Ok, let’s get hands dirty

So let start with some work. First we need to download Snowball source code:

$ git clone git@github.com:snowballstem/snowball.git

Then go to the downloaded folder and build it:

$ make

Of course you need a Snowball script itself. I started with a default implementation for Czech language but use the language you need. I created a file cz.sbl in the root of the Snowball folder and saved the content from the link above.

Thereafter you need to save driver.c file from this url to the root Snowball folder as well.

Let’s create a new folder called q and copy files runtime/api.c , runtime/api.h , runtime/header.h and runtime/utilities.c into that folder.

Finally build Snowball java file:

$ .snowball cz.sbl -j -n czech-stemmer -o temp/czech-stemmer -utf8

Where cz.sbl is the file created above, -j parameter tells Snowball to create a Java file, -n czech-stemmer tells Snowball to name the Java classCzechStemmer , -o temp/czech-stemmer tells Snowball where to save it and -utf8 is pretty clear.

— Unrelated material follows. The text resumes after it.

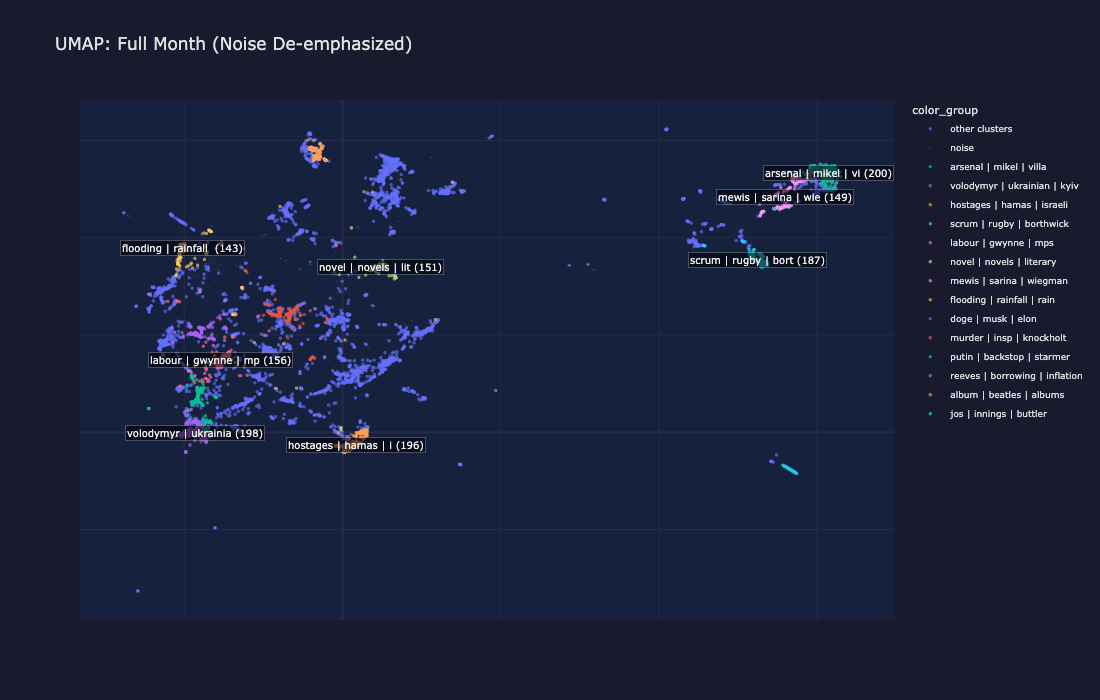Click the 'hostages | hamas | i (196)' annotation
Screen dimensions: 1100x700
point(355,445)
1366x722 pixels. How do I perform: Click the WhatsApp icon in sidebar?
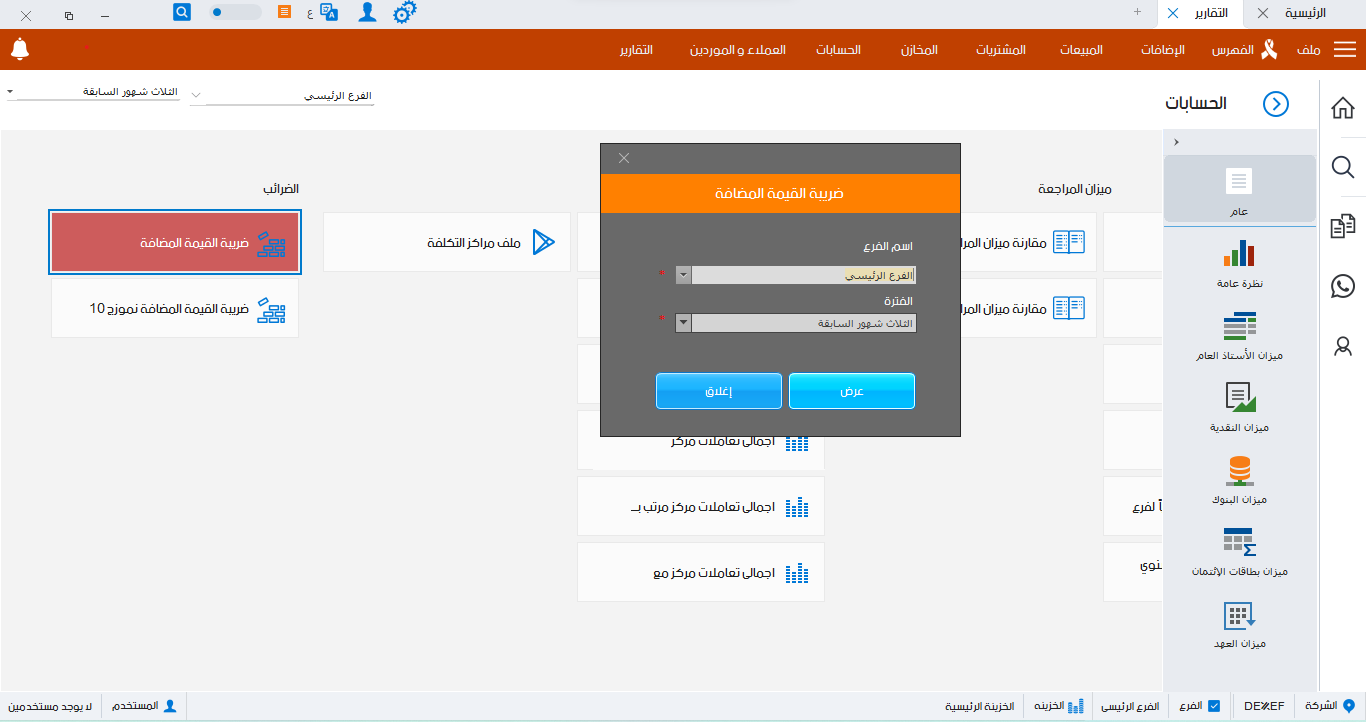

It should create a czech-stemmer.java file in the temp subfolder of Snowball root folder. We will need this file later when compiling a jar file for Lucene (I will refer to this file as Snowball java file).

Lucene

To be able to use this Snowball java file we need to create a jar file for which wee need two Lucene jar files to be referenced. So it’s time to download Lucene and build it. Download it, unpack, go to the folder and run:

$ ant dist

After couple of minutes (depends on how fast your lathe is) you should be able to get two files build/core/lucene-core-7.1.0-SNAPSHOT.jar and build/analysis/common/lucene-analyzers-common-7.1.0-SNAPSHOT.jar .

Preparing Java files for build

Now it comes to the point we could easily build jar file for Solr and we are done. But unfortunately not. As I have written before, Lucene is using some older outdated version of Snowball, so we have to patch our Snowball java file (generated above).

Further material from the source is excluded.